By BILL STRAUB
Scripps Howard News Service
April 20, 2005
The president met with congressional leaders in the Oval Office on Tuesday to urge them to proceed on a national energy policy he introduced more than three years ago. He is scheduled to address the U.S. Hispanic Chamber of Commerce Legislative Conference in Washington on Wednesday, and is expected to emphasize the need for energy independence.
"It is time to act to make America more energy-independent," White House press secretary Scott McClellan told reporters on Tuesday. "We are dependent on foreign sources of energy. It is a threat to our economic security and our national security. And the president is concerned about the impact rising gas prices are having on families and small businesses. This is affecting their pocketbooks and the president is concerned about that."
McClellan said energy has long been "a high priority for the president." The issue has assumed greater urgency because of historically high gas prices that exhibit no sign of dropping anytime soon.
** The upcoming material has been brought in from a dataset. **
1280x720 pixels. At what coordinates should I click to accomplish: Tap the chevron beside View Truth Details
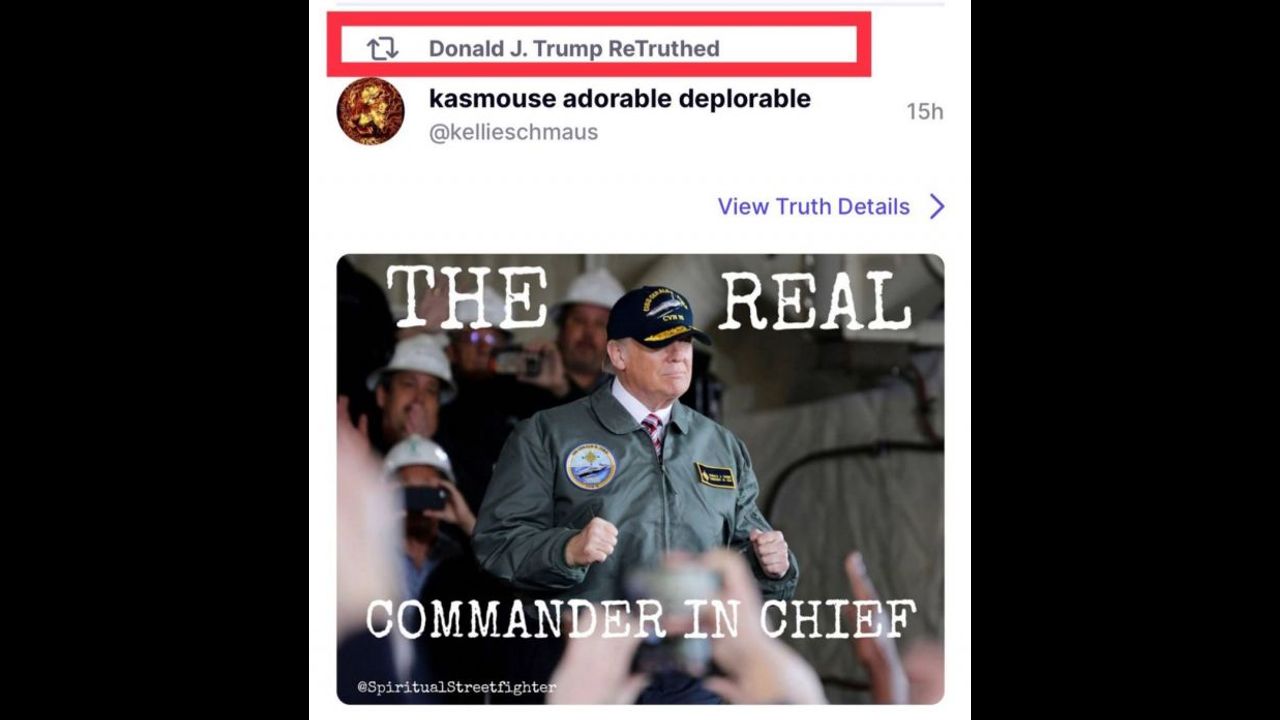tap(937, 207)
Since 2001, when the president initially released his energy proposal, the average price of a gallon of regular gasoline has increased 80 percent, from $1.23 to $2.21, and U.S. oil imports have jumped by more than 10 percent.
"Getting an energy bill passed is one of the most important things this Congress can do," said House Speaker Dennis Hastert, R-Ill. "It's important because this bill will create jobs, it will help keep our nation secure, but most importantly, it will help ease the financial burden millions of Americans face today at the pump."
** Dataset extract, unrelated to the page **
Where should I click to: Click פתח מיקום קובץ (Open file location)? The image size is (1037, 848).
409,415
The House is expected to pass its version of energy legislation this week. Sen. Pete Domenici, R-N.M., chairman of the Senate Energy and Natural Resources Committee, has indicated he is willing to move ahead as well.
But getting legislation passed won't be easy. No energy bill has survived the last three sessions of Congress _ primarily because of opposition from environmentalists over a provision permitting oil drilling in the pristine Arctic National Wildlife Refuge in Alaska. The bill faces similar problems in the Senate this go-round.
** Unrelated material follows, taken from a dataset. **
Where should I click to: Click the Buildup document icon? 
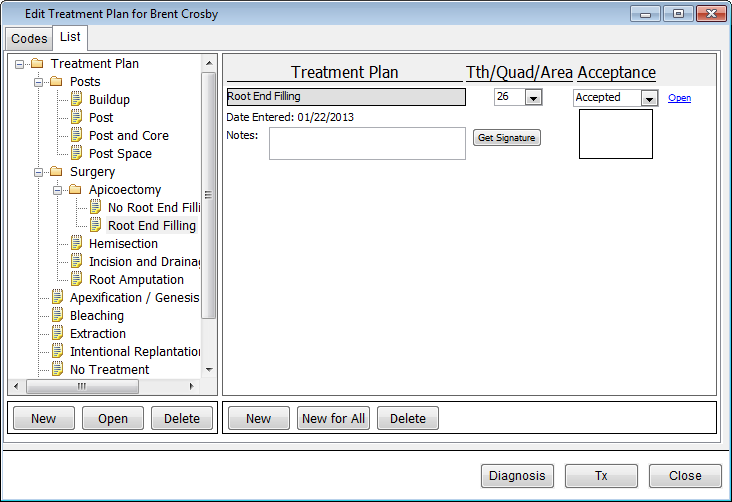[x=76, y=100]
The job wasn't made any easier on Tuesday when three influential groups - the National Taxpayers Union, Taxpayers for Common Sense Action and the Council for Citizens Against Government Waste - announced their opposition.
In a statement, the groups said the House package was "strikingly similar to the bloated, controversial energy bill that died last session," and expressed concerns that it will "cost taxpayers dearly and further inflate the federal budget."
Meanwhile, the Center for American Progress, a liberal think tank, said the legislation "will do nothing to curtail rising prices, promote reduced energy use or renewable energy sources, and will only cause harm to our environment through increased reliance on fossil fuels."